I don't know if that's a bug or not though; best wait for someone more experienced to chime in.

3 days ago

On Thursday, 14 October 2021 at 05:41:01 UTC, Tejas wrote:

>

On Wednesday, 13 October 2021 at 17:58:23 UTC, Jonathan Levi wrote:

>

When dmd is passed the "-w" tag, it "treats warnings as errors" but not with the "__traits(compiles)" expression.

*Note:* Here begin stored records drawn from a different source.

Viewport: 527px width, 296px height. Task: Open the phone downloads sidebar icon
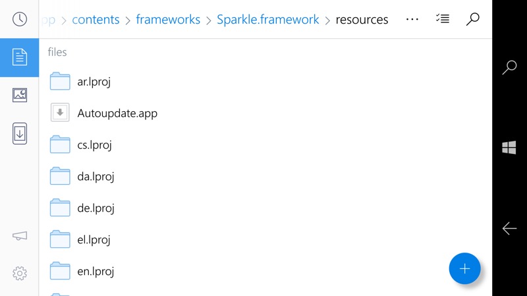coord(20,134)
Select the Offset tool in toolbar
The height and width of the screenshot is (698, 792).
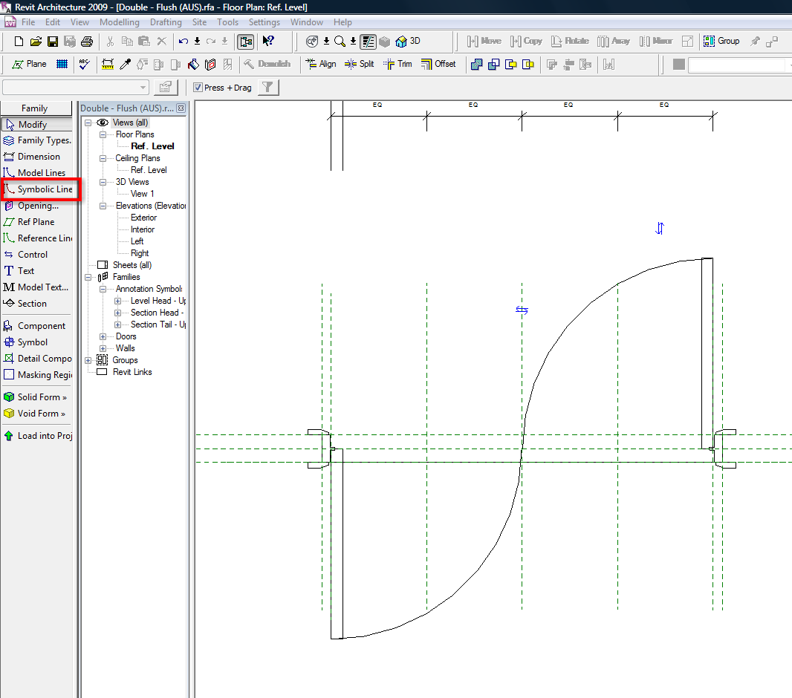coord(438,65)
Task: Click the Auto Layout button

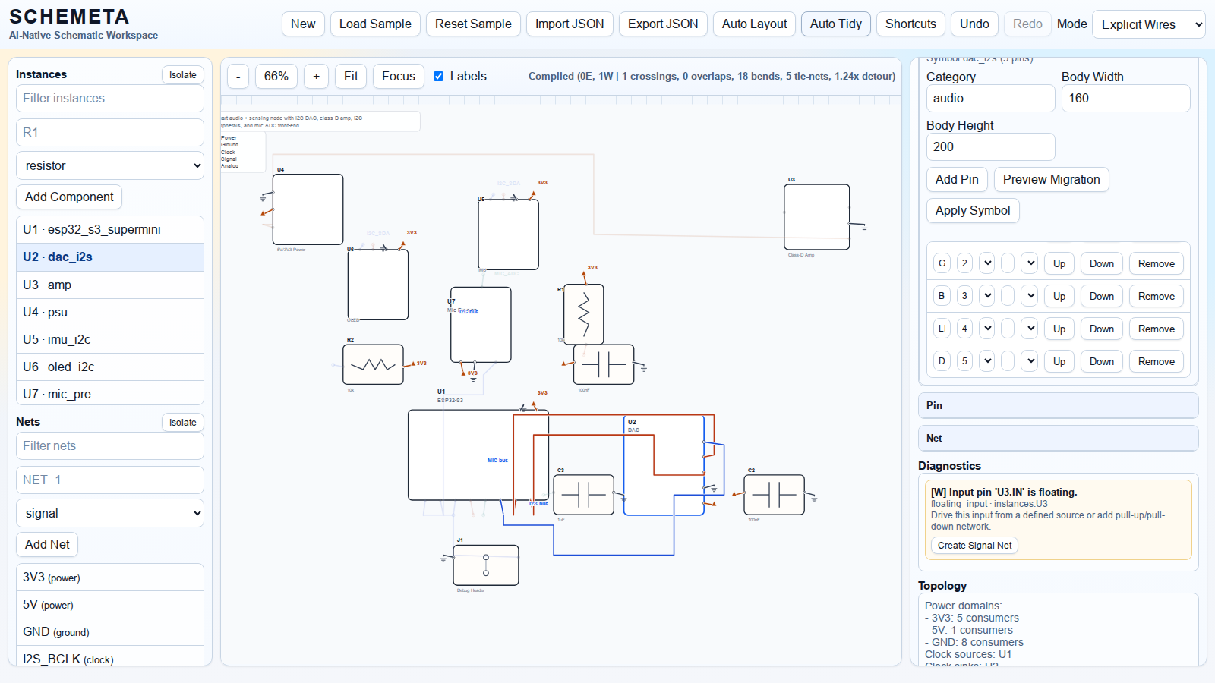Action: (754, 24)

Is this the intended action?

This code should compile even with "-w", but it does not.

int i;
static if (__traits(compiles,i += 5.2))
	i += 5.2;

pragma(msg, __traits(compiles,i += 5.2)) is true, even though it will stop the compiler.

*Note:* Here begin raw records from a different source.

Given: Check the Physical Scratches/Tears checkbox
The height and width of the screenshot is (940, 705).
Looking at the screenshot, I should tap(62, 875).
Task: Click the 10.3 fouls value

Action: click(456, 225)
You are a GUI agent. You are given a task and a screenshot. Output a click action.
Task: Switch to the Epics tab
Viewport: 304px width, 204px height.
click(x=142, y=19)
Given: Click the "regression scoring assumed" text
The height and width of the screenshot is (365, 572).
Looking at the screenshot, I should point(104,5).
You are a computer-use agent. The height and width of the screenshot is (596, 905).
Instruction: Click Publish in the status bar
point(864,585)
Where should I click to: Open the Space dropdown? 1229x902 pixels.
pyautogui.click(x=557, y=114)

My specific use case, where I am hindered by this, is with a guarded template function akin to this:

void fun(T,U)(ref T a, const U b)
if (__traits(compiles, a += b))
{
    a += b;
}

I think this is a bug. The Docs for __traits compiles state "Returns a bool true if all of the arguments compile . . ." which is not holding true.

But it is compiling, just with a warning.

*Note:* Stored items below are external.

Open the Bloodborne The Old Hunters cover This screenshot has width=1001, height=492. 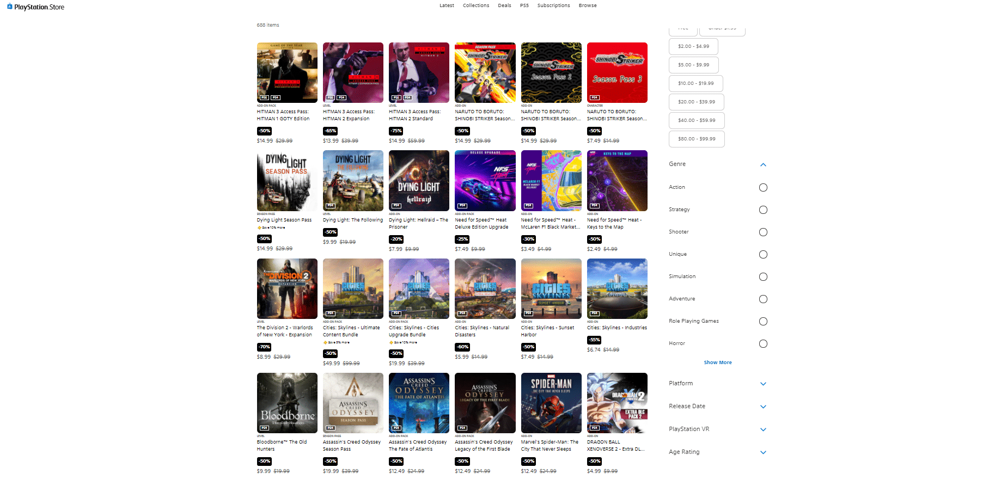pyautogui.click(x=287, y=403)
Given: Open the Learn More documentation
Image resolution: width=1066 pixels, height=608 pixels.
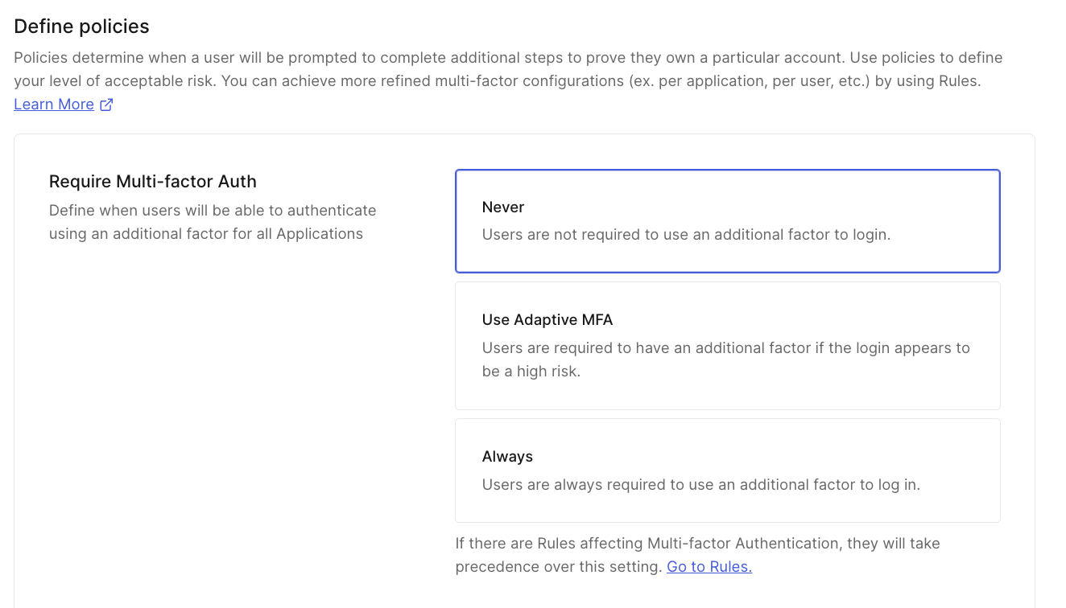Looking at the screenshot, I should pos(52,104).
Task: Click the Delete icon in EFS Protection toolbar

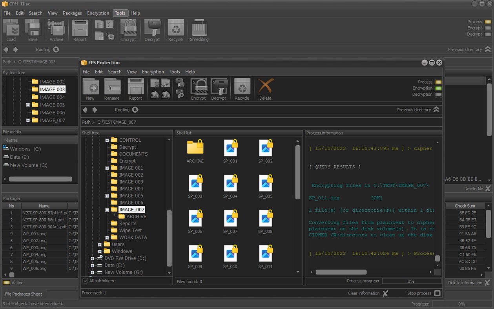Action: point(265,88)
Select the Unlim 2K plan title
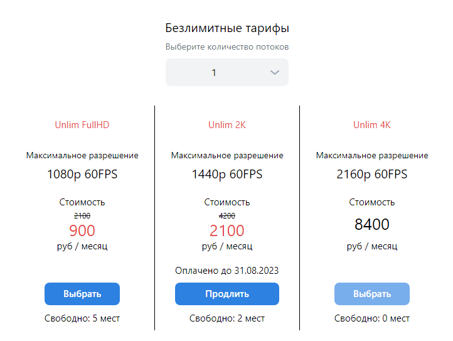This screenshot has width=453, height=341. coord(227,125)
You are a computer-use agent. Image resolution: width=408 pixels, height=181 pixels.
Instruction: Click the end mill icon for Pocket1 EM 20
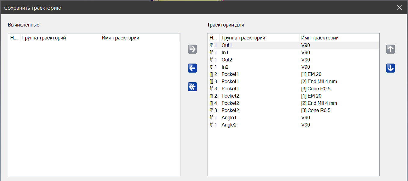211,74
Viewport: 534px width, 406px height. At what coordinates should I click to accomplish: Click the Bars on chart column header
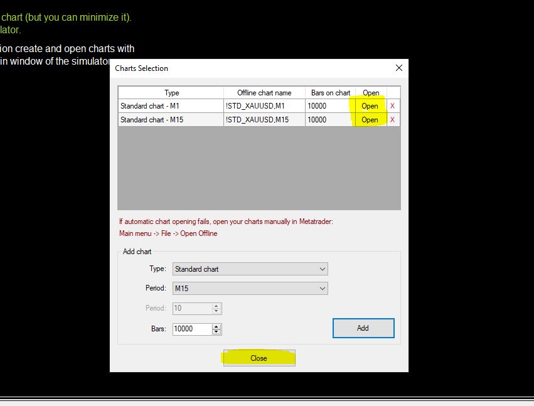(x=330, y=93)
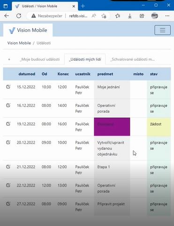Switch to _Schvalované události tab
174x226 pixels.
[x=132, y=59]
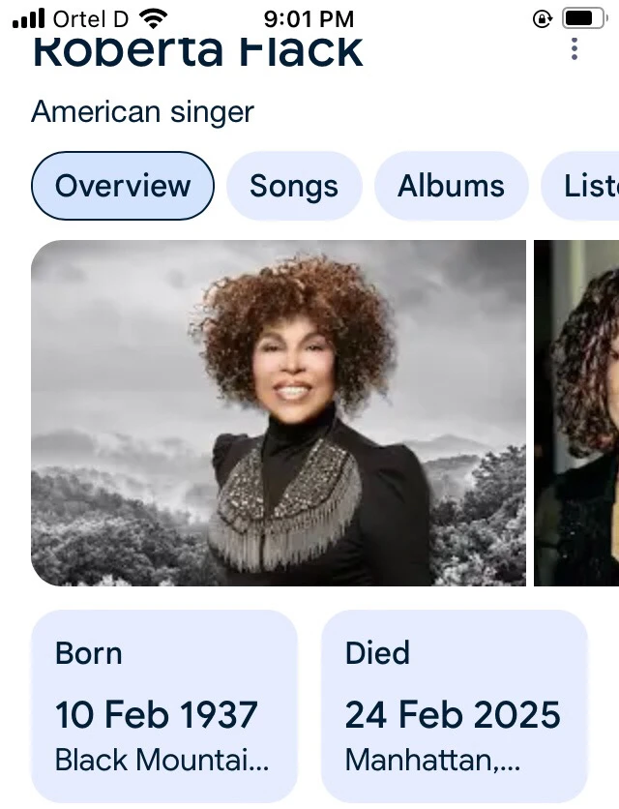Tap the Black Mountain birthplace link
619x809 pixels.
[x=162, y=760]
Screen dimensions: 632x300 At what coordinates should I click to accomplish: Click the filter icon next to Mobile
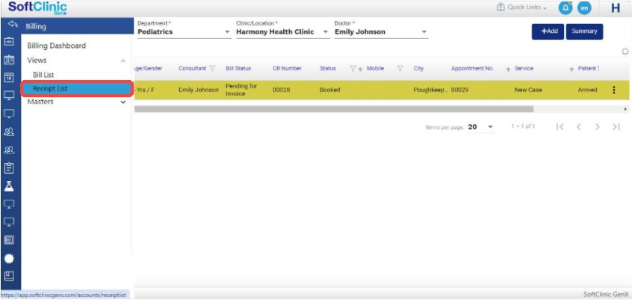point(400,69)
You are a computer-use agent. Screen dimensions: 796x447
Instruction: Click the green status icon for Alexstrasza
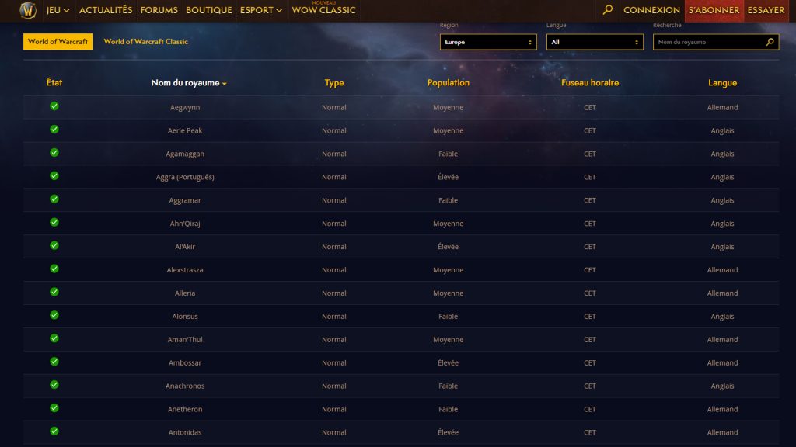click(x=54, y=269)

If you wish to force the code to compile, you can manually cast it to prevent the compiler from erroring out:


void main(){
	int i;
	static if (__traits(compiles,i += 5.2))
		i += cast(int)5.2;
}

Or in general:

void fun(T,U)(ref T a, const U b)
     if (__traits(compiles, a += b))
     {
         a += cast(T)b;
     }

It seems the __traits(compiles, ..) feature was designed to operate independent of the command line flags passed to the D compiler.

I don't know if that's a bug or not though; best wait for someone more experienced to chime in.

__traits(compiles) just checks whether the arguments given are semantically correct. The given arguments in the example of OP are technically semantically correct and that's why it returns true.

What could be useful is a new trait (to not break existing code) like __traits(warning, ...) which does the same as __traits(compiles) but also checks whether the arguments would cause a warning by the compiler. OR __traits(compiles, ..., true) where true means aggressive (warnings as error) and false or nothing means the default behavior we have today.

The default behavior can't or shouldn't change as existing code that relies on it could break and the problem here is that the failure could be silent as you don't get an error message unless your specific use-case relies on the arguments compiling, but in a lot of cases it's used optionally to create branching.

2 days ago

On Thursday, 14 October 2021 at 11:08:24 UTC, bauss wrote:

>

What could be useful is a new trait (to not break existing code) like __traits(warning, ...) which does the same as __traits(compiles) but also checks whether the arguments would cause a warning by the compiler.

Noooo! Warnings suck. Errors are fine, nothing is fine, a big bag of unspecified 'maybes' that are put on either side depending on the user is not.

Unfortunately, dub makes warnings into errors by default, but you can use buildRequirements "silenceWarnings" or buildRequirements "allowWarnings" to mitigate it.

If implicit float truncation is really error prone, it should be deprecated. Otherwise the compiler should shut up about it.